HAIM is not just a girl rock band. The three sisters that make up the group (Este, Danielle and Alana Haim) are certified rock stars at this junction in their careers. They’ve got the chops, the songs and the bravado to take on and outdo many of their male fronted-contemporaries. Expelling any narrative that would position them as “good, for a girl,” the sisters are damn good in general. Stopping by Red Rocks Amphitheatre on their “Sister Sister Sister Tour,” the group made an even larger statement. Accompanied by Lizzo and Maggie Rogers opening the performance, HAIM put womanhood on a pedestal making for one of 2018’s most relevant and important tours, demonstrating that girls rock, period.

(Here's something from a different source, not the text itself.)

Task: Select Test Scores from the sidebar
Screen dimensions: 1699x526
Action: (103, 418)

Lizzo, opening the performance, barreled through her set preaching a message of body positivity while taking the audience to the church of the most righteous “thiccness.” Adorned by two backup dancers donning “Single Ladies” styled leotards and her DJ, Lizzo was a powerhouse of an opener — one, that many claimed to have solely bought tickets for. She was sassy and boisterous, making sure the audience knew she was “100% that bitch.” Between twerking on the amphitheaters risers and belting out anthems like “Good as Hell” and “Water Me,” Lizzo received the most welcoming and genuine response to an opener I had ever witnessed. At many points, it felt as though Lizzo were headlining Red Rocks herself, a notion many in the audience picked up on and didn’t mind one bit — except for perhaps Maggie Rogers, who was forced to immediately follow such a performance up.

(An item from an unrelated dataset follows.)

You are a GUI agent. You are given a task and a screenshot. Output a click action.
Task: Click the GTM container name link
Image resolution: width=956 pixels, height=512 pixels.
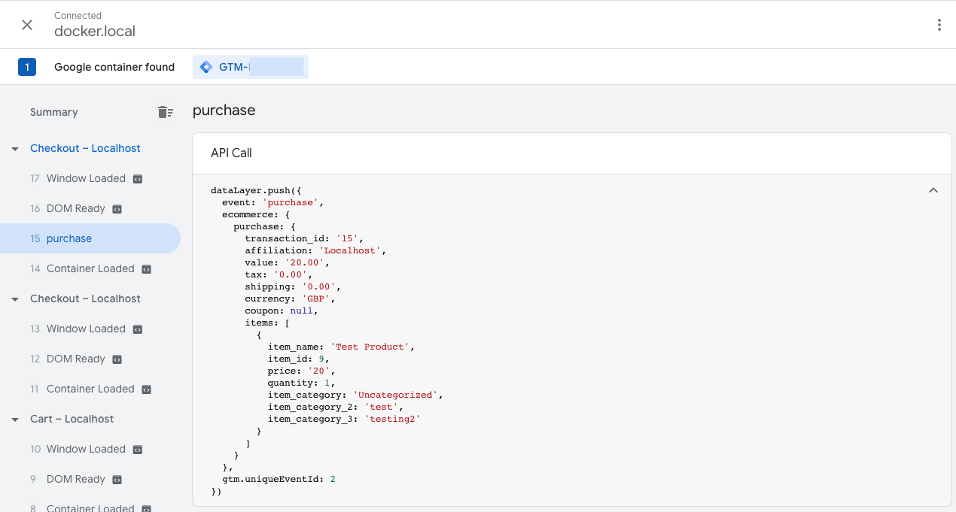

It was hard not to feel a tinge of guilt for the singer. Lizzo absolutely murdered the stage, and Maggie Rogers was tasked with cleaning up the aftermath. By no means a bad performance, however, the electro-folk songs made for a jarring transition from the empowering gospel laden trap anthems that proceeded it. Rogers sang beautifully but the electric atmosphere Lizzo cultivated lingered untouched — an elephant in the amphitheater. Performing many songs off her new album, Rogers made up for lost ground — particularly with the more upbeat numbers toward the latter end of her set. The inclusion of a sneaky Macy Gray cover (“I Try”), sufficiently reengaged the crowd just in time for one of the most beautiful numbers of the night, “Back in My Body.” Without prompt, the amphitheater lit up in a wave of handheld lights, as the singer struggled to sing the song — overcome in the surreal emotion of the moment. It was a moment she’s worked toward her entire life, and at that moment her efforts had come full circle. Saying it was, “the most beautiful thing,” she’d ever seen, there wasn’t an arm without goosebumps.

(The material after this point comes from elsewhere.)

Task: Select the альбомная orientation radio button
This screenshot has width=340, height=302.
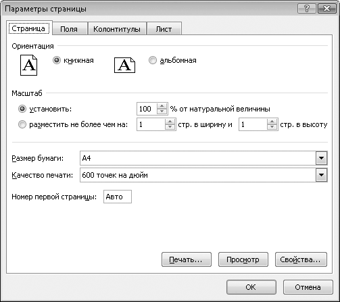Action: pos(153,60)
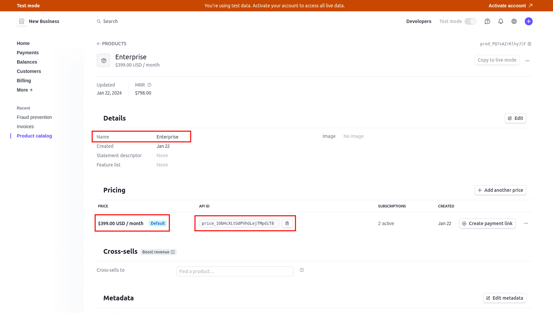
Task: Click the Find a product input field
Action: click(x=235, y=271)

When HAIM eventually took the stage, the energy in the amphitheater had reached its equilibrium again, and the crowd was ready to rock. Bursting out in a flash of white light and banging on a multitude of drums, the women of HAIM were ready to get down to business. Promptly launching into “Falling,” the amphitheater was an amplified chorus of voices singing along to the popular cut. The ladies were sharp and focused, playing a filler-free set that got everyone off their feet. Hilarious sister banter and quips amongst the siblings dotted the set as miniature interludes, giving insight into their songwriting and dynamic as sisters. Between the three, they were all over the place, each one hitting vocal duties, exchanging instruments and even hitting choreographed dance moves. Throughout, the band took the rockstar narrative and played it of their own accord.
Reintroducing Lizzo and Maggie Rogers to the stage, all the “sisters” took the stage for a truly wondrous cover of “The Boy Is Mine.” The song featuring Este and Lizzo singing and fighting over Maggie Rogers was a massive hit amongst the crowd, and really demonstrated the respect and adoration the ladies had fostered throughout their tour. Red Rocks being the final stop on the tour, HAIM brought everything and more to the table covering the expanse of Something To Tell You and Days are Gone. However, no moment was more fantastic than when the ladies made their way to the center of the amphitheater, on a platform just above the sound booth, to perform a stripped-down version of “Night So Long” amidst the crowd. All of a sudden, the larger than life band had come close to home, and capped off the night in beautiful fashion.
Red Rocks being such a large venue, you lose sight of the delicate intimacy of smaller venues the band’s used to play. Despite the big production of the show and the many rock and roll moments that proceeded, the most badass was bringing it back to the audience and giving their fans something they’d never forget.